Jakarta,
3 Maret 2025 – Dittipidter Bareskrim Polri menggelar konferensi pers terkait
pengungkapan penyelewengan Bahan Bakar Minyak (BBM) subsidi yang terjadi di
wilayah Kolaka, Sulawesi Tenggara. Hasil penyelidikan menunjukkan adanya
praktik penyalahgunaan distribusi BBM subsidi yang merugikan keuangan negara
dan masyarakat, yang mengindikasikan tata kelola distribusi BBM yang longgar di
daerah tersebut.
Menurut
Brigjen Pol Nunung, Dirtipidter Bareskrim Polri, tim penyidik telah menemukan
gudang penampungan BBM subsidi ilegal yang beralamat di Lorong Teppoe,
Kelurahan Balandete, Kecamatan Kolaka, Kabupaten Kolaka. "Kami menemukan
sejumlah barang bukti, di antaranya tiga truk tangki, sejumlah tandon, dan
solar subsidi yang telah disalahgunakan, serta ditemukan pula alat-alat yang
digunakan untuk memindahkan dan menjual BBM subsidi ilegal tersebut,"

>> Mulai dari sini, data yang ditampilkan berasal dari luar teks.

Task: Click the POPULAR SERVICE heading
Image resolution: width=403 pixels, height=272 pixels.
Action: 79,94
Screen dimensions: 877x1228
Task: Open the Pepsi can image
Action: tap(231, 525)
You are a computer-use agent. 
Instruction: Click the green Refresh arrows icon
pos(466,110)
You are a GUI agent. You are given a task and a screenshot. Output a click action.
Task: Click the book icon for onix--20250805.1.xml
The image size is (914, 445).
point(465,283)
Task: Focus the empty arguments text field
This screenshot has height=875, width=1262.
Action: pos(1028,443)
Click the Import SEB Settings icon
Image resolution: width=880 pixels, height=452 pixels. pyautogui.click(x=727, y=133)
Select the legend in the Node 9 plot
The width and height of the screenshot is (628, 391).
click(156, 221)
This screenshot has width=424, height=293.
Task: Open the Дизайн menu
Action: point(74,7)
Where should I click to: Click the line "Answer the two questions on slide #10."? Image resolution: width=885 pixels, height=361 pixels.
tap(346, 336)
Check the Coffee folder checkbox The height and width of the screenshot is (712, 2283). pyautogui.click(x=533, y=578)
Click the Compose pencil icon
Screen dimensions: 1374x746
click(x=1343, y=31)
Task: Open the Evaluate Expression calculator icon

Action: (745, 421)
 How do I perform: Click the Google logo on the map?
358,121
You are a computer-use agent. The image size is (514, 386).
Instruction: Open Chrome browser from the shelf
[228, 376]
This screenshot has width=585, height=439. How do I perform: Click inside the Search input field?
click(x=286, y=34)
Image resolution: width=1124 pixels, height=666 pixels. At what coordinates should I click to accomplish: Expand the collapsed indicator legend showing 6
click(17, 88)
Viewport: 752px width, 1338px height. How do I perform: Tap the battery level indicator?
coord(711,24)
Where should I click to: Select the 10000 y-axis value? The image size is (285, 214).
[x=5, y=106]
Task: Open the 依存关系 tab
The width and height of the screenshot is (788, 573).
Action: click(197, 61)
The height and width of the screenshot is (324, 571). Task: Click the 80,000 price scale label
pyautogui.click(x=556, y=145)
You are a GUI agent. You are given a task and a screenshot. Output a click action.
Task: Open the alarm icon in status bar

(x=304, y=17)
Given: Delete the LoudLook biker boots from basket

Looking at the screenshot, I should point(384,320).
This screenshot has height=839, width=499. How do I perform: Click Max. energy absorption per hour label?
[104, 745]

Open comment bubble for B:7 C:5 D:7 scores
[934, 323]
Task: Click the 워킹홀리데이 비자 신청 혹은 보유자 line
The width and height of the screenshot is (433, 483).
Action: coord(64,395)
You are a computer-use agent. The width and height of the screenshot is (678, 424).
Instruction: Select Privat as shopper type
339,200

ungkap Brigjen Pol Nunung dalam pernyataannya.
Brigjen
Pol Nunung menjelaskan bahwa modus operandi dari kegiatan ilegal ini melibatkan
pemindahan solar subsidi dari truk tangki pengangkut yang seharusnya
didistribusikan ke SPBU dan SPBU-Nelayan ke gudang penimbunan tanpa izin,
kemudian dipindahkan ke tangki industri untuk dijual dengan harga non-subsidi.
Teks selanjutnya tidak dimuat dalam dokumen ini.